Records contained in a dataset
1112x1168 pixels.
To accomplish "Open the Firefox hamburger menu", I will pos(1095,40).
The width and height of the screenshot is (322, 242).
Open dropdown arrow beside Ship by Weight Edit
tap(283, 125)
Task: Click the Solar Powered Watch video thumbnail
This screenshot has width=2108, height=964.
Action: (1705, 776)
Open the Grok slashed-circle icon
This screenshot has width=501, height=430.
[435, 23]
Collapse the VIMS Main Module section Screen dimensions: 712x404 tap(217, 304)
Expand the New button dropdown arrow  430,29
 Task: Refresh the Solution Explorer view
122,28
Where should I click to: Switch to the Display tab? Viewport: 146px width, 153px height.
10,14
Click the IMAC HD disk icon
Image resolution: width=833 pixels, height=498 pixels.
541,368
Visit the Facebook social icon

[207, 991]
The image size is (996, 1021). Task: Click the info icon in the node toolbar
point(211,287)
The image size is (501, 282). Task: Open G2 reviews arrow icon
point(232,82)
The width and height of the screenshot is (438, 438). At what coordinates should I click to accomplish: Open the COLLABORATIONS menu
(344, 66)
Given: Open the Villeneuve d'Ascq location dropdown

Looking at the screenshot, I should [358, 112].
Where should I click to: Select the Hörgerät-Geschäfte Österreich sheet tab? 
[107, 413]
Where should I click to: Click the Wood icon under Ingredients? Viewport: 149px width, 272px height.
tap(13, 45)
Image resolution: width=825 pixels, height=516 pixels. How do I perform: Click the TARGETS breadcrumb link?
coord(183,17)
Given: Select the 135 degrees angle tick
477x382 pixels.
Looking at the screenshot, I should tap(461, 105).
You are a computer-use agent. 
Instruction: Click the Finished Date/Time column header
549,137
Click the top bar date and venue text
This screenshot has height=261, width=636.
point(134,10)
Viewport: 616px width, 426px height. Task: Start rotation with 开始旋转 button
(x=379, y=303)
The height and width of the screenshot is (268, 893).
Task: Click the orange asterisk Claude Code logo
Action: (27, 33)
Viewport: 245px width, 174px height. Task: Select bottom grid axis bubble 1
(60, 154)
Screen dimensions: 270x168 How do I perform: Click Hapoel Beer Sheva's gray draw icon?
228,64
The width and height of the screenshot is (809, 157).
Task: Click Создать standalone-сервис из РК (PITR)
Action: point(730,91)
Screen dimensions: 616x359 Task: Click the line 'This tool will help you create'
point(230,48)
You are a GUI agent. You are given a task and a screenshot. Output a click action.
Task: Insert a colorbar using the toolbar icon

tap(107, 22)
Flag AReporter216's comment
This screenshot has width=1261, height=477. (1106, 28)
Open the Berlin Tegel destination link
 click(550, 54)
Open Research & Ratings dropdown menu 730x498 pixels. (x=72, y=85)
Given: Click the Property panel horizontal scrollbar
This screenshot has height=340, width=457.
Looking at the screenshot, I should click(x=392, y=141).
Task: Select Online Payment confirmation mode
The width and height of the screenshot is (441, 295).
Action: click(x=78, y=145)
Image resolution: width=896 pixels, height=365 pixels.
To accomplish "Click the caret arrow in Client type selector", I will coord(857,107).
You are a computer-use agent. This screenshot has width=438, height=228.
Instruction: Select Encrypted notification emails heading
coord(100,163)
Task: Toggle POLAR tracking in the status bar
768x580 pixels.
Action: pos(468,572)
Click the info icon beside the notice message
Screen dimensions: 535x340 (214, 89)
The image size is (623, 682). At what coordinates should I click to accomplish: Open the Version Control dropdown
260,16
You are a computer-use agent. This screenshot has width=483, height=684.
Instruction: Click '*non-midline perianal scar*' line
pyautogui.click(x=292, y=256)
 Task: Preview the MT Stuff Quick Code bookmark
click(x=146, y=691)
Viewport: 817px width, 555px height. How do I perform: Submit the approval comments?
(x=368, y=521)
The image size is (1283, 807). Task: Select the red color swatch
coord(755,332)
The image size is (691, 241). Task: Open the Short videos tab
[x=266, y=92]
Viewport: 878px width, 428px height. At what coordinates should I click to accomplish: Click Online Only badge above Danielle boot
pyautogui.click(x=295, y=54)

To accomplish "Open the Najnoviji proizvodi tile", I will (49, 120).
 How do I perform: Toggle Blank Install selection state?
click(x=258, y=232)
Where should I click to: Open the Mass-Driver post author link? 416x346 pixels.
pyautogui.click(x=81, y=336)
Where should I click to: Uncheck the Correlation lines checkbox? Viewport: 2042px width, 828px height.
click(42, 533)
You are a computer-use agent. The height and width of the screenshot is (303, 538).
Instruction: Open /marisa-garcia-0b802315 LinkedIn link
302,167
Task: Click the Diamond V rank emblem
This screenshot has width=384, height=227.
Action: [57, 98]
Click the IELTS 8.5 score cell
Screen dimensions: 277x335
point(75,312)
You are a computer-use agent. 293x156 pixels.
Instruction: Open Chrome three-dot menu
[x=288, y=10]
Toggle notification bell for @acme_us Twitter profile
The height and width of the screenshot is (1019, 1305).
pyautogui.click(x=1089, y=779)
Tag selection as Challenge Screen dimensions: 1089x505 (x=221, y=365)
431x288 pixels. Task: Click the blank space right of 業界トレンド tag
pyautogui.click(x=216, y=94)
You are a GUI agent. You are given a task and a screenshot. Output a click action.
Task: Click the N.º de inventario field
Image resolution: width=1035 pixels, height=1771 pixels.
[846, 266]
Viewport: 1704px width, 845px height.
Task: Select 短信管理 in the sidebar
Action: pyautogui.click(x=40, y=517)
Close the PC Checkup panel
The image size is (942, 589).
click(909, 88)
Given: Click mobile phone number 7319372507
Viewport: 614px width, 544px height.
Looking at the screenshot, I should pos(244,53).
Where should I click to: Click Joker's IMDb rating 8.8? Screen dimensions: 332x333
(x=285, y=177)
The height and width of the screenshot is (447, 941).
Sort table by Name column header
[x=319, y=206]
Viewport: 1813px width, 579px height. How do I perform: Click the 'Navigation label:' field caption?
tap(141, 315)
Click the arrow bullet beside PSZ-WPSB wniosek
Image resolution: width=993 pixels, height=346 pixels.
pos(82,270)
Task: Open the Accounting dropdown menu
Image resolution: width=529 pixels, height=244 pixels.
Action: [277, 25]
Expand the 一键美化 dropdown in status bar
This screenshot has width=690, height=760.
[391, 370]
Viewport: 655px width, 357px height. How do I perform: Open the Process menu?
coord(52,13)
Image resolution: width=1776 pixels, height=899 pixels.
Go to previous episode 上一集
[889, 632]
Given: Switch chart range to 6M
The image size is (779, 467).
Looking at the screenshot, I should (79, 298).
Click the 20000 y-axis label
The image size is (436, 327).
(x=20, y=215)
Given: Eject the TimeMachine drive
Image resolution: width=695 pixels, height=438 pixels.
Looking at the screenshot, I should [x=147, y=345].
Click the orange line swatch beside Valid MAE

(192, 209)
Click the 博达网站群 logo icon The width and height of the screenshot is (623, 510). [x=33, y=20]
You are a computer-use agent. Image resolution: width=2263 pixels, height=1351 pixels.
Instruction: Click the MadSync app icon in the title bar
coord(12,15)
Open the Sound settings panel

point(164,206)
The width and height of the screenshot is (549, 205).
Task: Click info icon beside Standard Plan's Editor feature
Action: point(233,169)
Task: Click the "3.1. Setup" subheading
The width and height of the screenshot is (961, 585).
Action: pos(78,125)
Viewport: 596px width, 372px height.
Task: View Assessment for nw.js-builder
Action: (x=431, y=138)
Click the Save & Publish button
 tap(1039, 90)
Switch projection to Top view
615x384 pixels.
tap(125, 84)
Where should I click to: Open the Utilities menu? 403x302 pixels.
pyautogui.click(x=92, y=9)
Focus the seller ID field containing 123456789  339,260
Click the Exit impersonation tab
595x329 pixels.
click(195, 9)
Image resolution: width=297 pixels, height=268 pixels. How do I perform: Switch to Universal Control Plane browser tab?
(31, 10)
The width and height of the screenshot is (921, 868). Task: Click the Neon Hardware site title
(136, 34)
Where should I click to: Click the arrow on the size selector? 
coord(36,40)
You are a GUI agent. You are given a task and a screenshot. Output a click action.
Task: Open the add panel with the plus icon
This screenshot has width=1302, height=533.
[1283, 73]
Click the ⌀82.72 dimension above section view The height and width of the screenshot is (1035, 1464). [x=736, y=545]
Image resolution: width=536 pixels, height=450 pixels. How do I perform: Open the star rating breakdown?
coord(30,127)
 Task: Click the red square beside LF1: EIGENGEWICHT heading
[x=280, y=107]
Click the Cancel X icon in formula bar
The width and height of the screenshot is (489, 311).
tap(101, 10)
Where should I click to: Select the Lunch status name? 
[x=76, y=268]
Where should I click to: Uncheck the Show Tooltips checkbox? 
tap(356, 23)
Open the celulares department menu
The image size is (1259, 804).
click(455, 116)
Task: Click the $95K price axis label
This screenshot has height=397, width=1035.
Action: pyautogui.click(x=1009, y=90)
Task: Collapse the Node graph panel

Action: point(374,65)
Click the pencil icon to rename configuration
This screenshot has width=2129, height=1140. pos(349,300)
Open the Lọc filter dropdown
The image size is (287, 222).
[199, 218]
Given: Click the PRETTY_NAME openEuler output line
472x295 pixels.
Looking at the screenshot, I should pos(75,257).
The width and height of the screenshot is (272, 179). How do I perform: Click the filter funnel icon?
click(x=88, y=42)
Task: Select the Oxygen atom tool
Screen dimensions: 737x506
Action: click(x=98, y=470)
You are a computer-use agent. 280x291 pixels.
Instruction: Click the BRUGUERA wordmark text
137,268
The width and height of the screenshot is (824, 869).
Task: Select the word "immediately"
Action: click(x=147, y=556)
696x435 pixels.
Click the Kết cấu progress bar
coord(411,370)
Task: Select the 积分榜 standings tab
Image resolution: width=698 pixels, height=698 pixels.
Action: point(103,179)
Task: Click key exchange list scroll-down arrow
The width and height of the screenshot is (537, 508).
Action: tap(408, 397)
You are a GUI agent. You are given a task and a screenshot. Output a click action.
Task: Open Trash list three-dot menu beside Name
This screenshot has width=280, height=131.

GOAL: Can you render the material above as a numbered list, leaving out blank lines? Begin at the line that has "Screen dimensions: 616x359" and stop after the line that has "Screen dimensions: 535x340 (214, 89)".

RESULT OF THE EXERCISE:
1. Screen dimensions: 616x359 Task: Click the line 'This tool will help you create'
2. point(230,48)
3. You are a GUI agent. You are given a task and a screenshot. Output a click action.
4. Task: Insert a colorbar using the toolbar icon
5. tap(107, 22)
6. Flag AReporter216's comment
7. This screenshot has width=1261, height=477. (1106, 28)
8. Open the Berlin Tegel destination link
9.  click(550, 54)
10. Open Research & Ratings dropdown menu 730x498 pixels. (x=72, y=85)
11. Given: Click the Property panel horizontal scrollbar
12. This screenshot has height=340, width=457.
13. Looking at the screenshot, I should click(x=392, y=141).
14. Task: Select Online Payment confirmation mode
15. The width and height of the screenshot is (441, 295).
16. Action: click(x=78, y=145)
17. Image resolution: width=896 pixels, height=365 pixels.
18. To accomplish "Click the caret arrow in Client type selector", I will coord(857,107).
19. You are a computer-use agent. This screenshot has width=438, height=228.
20. Instruction: Select Encrypted notification emails heading
21. coord(100,163)
22. Task: Toggle POLAR tracking in the status bar
23. 768x580 pixels.
24. Action: pos(468,572)
25. Click the info icon beside the notice message
26. Screen dimensions: 535x340 (214, 89)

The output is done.